Influence of Roasting on the Water Sorption Isotherms of Argentinean Algarroba (Prosopis alba Griseb) Pods

, , , &
Pages 692-701 | Received 09 Oct 2007, Accepted 13 Jan 2009, Published online: 02 Mar 2010

Abstract

Prosopis alba is an arboreal legume that occurs naturally in Argentine. Its fruits (algarroba or Prosopis pods) are dried or roasted, ground and then used in foods and feeds. The influence of roasting process on the water sorption isotherms of Prosopis pod flour at three storage temperatures was studied. The equilibrium data for each sorption isotherm were determined by the standard static gravimetric method. Experimental values were fitted to the BET and GAB sorption models. Type II isotherms were obtained according to Brunauer classification. The calculated isosteric heats of sorption (Qs) near the monolayer moisture content were 7.30 and 7.68 kJ/mol for raw and roasted flour, respectively. The results showed that roasting did not significantly change the behavior of the products with regard to water adsorption, although a slight reduction of the tendency to humectation was observed, this being somewhat less spontaneous.
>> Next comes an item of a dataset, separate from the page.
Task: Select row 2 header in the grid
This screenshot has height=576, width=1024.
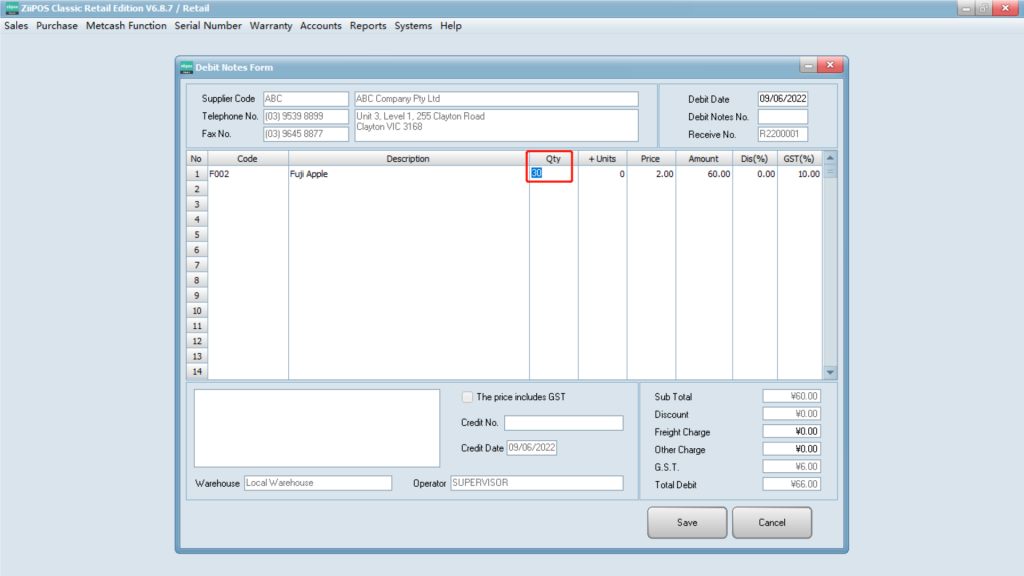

In this aspect, the stability of Prosopis flour is similar in the raw and roasted states.

INTRODUCTION

All Prosopis species are tree or bush legumes. The fruit has high protein and carbohydrate contents and varies in size, color and chemical characteristics according to species.[Citation1] Forty-four species of Prosopis genus are known worldwide, in America, south-west Asia and Africa. Twenty-eight species can be found in Argentine, including Prosopis alba Griseb. The fruit is in the form of arched, annular or linear pods, from 12 to 25 cm long, 1.2 to 1.8 cm wide and 0.5 to 0.6 cm thick, with an average weight of 10 g, indehiscent, straw-colored when ripe, very compressed, with parallel edges.[Citation2,Citation3,Citation4] Prosopis pods have been used as a source of food in almost all places where these trees or bushes grow.[Citation5] Burkart[Citation6] describes Prosopis in Santiago del Estero (Argentine) and says that the fruit is a staple in the diet of the local population, who make “patay” (sweet pastry in the form of a dry pancake), “aloja” (fermented alcoholic drink), and “añapa” (sweet non-alcoholic drink). Due to its nutritional value and availability, Prosopis pods can be processed and used as food supplements and ingredients.[Citation5] Recent research in Argentine has focused on the production and characterization of roasted flour made from Prosopis pods as coffee and cocoa substitutes.[Citation2]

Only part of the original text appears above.